I am stuck with something I was hoping to get some help with. I am trying to train a differentially private multilabel multiclass model on the NIH Chest X-Ray dataset using the Opacus framework. I have tried different settings for the hyperparameters, i.e., max_grad_norm and noise_multiplier, but my model consistently suffers from a considerable accuracy loss irrespective of the hyperparameter settings. As a sanity test, I set the noise_multiplier to 0 and max_grad_norm to high values within the range of 10 to 1000000. With these settings, the model should ideally behave like a regular non-differentially private model, but that’s not the case.

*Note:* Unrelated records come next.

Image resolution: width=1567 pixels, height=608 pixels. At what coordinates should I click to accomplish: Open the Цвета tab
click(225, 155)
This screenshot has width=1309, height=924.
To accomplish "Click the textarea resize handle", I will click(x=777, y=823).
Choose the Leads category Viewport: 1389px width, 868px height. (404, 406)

The AUROC score I get with these settings is ~0.5, whereas when I train the model without the privacy_engine() wrapper, like a regular CNN model, the AUROC score is ~0.8.

I am confused as to why there’s a huge accuracy drop when I set the settings of the differentially private model in a way that the model is not really differentially private ( e.g. noise_multiplier = 0, max_grad_norm = 1000).

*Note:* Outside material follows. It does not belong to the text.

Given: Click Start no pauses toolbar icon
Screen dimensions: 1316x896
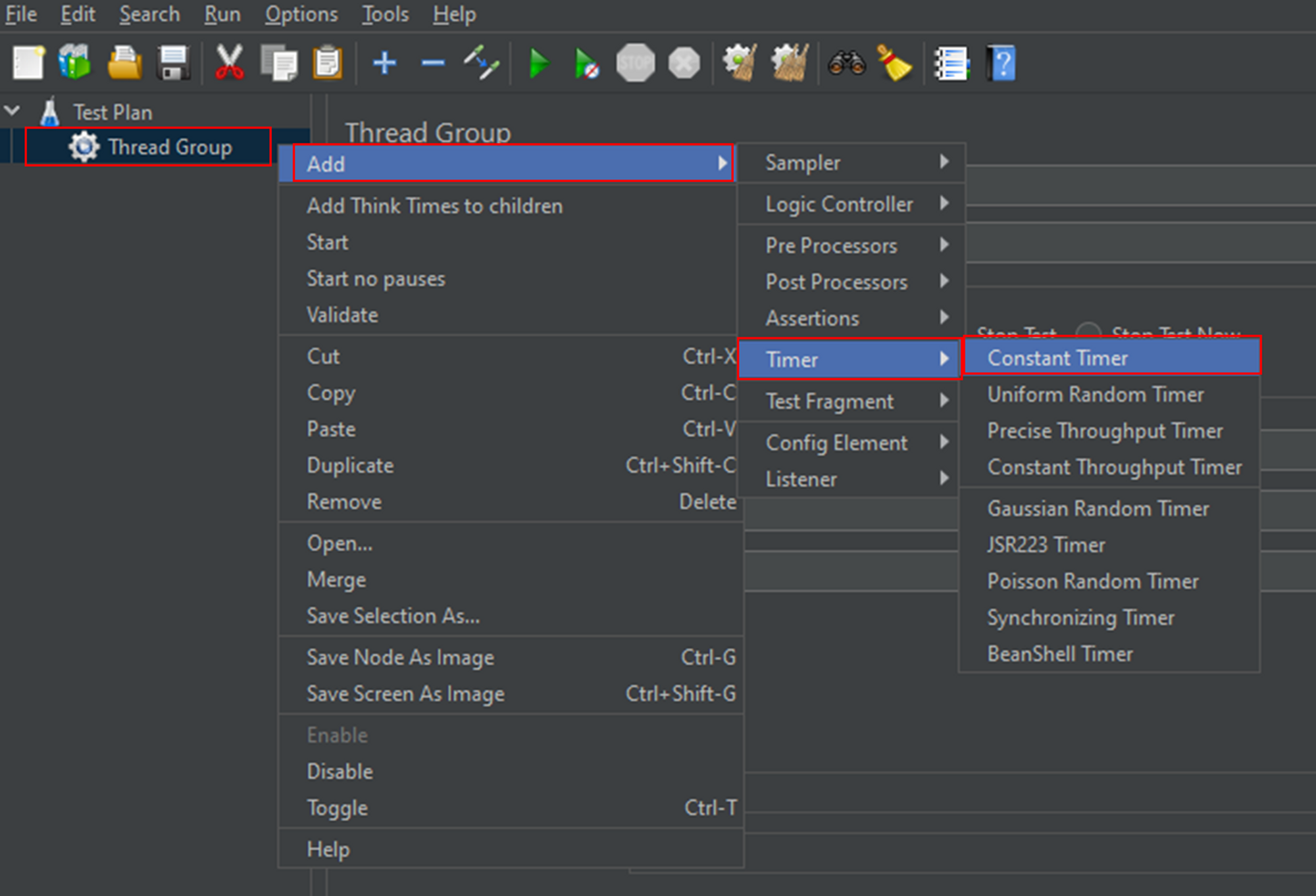Looking at the screenshot, I should [586, 64].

I’d greatly appreciate it if anyone who has worked on this could help me with it.

P.S. Here’s the link of the baseline code I am using. To create an instance of a differentially private model, I simply call the privacy_engine() wrapper, keeping everything else as it is.

github.com

zoogzog/chexnet/blob/master/ChexnetTrainer.py

import os
import numpy as np
import time
import sys

import torch
import torch.nn as nn
import torch.backends.cudnn as cudnn
import torchvision
import torchvision.transforms as transforms
import torch.optim as optim
import torch.nn.functional as tfunc
from torch.utils.data import DataLoader
from torch.optim.lr_scheduler import ReduceLROnPlateau
import torch.nn.functional as func

from sklearn.metrics.ranking import roc_auc_score

from DensenetModels import DenseNet121
from DensenetModels import DenseNet169

This file has been truncated. show original

ffuuugor · October 24, 2022, 11:52am

Hey

I can see that DenseNet* models use BatchNorm2d layers - which means opacus won’t be able to work with them directly.
Presumably, you’re calling ModuleValidator.fix(densenet121) before passing the module to the PrivacyEngine. What this does is it replaces BatchNorm with GroupNorm layers, which might by itself affect the performance - you can in fact check if that’s the case to confirm.
There’s not much one can do here - BatchNorm is not compatible with DP-SGD (see here for explanation). One thing you can try is using InstanceNorm as a replacement:

m = ModuleValidator.fix(densenet121, replace_bn_with_in=True)